As Saudi Arabia undergoes its slow process of change, the matter of women and motor vehicles remains crucial. On October 24, Saudi women were summoned by a social media campaign to take to the roads in cars they own, typically, but do not drive.
The demonstration was called to mark the anniversary of last year’s protest by female drivers. On that occasion, at least 60 Saudi women operated cars in public. Since the desert monarchy is the only country in the world that forbids women from driving, a small number created a large sensation.
This year, the day before the event was to be held, the Saudi interior ministry, headed by Prince Muhammad Bin Nayef, warned that it would “apply the laws . . . against anyone who participates in a protest.” It condemned women driving cars as illegality that would “undermine social cohesion.” Prince Muhammad is the son of the late Wahhabi hardliner, Crown Prince Nayef Bin Abdul Aziz (1934-2012).
The Saudi taboo on women driving is not backed by an Islamic legal text or Saudi judicial decision, according to the online Arabic-language petition www.oct26driving.com. Rather, the ban reflects the continuing retrograde influence of the country’s Wahhabi clerical apparatus, which represents the sole interpretation of Islam approved by the reigning House of Saud and seeks to keep women subordinate to men. Advocates for the appeal in favor of women driving say it has collected more than 2,800 signatures, including those of some Saudi men.
The kingdom’s National Society of Human Rights (NSHR) has argued for a “gradual approach” to women driving. But its deputy chief, Saleh Al Kathlan, said the ministry’s official warning was issued although no public statute bars Saudi women driving. He noted, in the English-language Saudi daily Arab News of October 26, that Saudi authorities have said throughout the controversy “there is nothing official against women driving.”
He continued, “Then along comes the recent statement made by the Ministry of Interior citing ‘government regulations’ against driving and warning that violators of such ‘regulations’ would be punished. In such a situation, the basis of society’s argument for allowing women to drive becomes meaningless. This puts human rights activists advocating a gradual approach to this issue in a very awkward position.”
According to Western reportage, the latest women’s driving campaign was successful because of its spread across social media, although it is unclear how many women took the wheel and started their engines. The women’s-rights effort called on Saudi women to post images or videos of themselves in their cars.
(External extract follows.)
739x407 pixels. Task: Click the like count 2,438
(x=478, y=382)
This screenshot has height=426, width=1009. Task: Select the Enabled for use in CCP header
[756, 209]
Discussion of the issue is confused by apparent misinformation. In the same October 26 issue of Arab News, a Saudi woman and activist Samia El-Moslimany was quoted accepting, allegedly, the restrictive order by the interior ministry. The paper described El-Moslimany saying, “The ministry’s warning will be heeded. . . . Nothing has been planned to violate the ministry’s warning. October 26 is a symbolic day. The campaign is only to create awareness on the issue.”
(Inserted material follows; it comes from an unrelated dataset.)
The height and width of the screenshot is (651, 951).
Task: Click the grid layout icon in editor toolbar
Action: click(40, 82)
But at the head of the Arab News comment section, El-Moslimany wrote, “I was misquoted. The campaign has NOT been dropped! It is FORGING ahead. I did not say that women won’t take to the streets, insha’Allah [God willing] they do, in individual normal everyday acts of driving on their own with a valid driver's license. What I DID say is that there are no plans to violate (or encourage anyone to violate) the Ministry Of Interior prohibitions or to break any laws of Saudi Arabia.” Arab News stated additionally that some 47 percent of Saudi women own cars—an extraordinary number, considering that the CIA World Factbook counts the female population of the kingdom at around 12 million.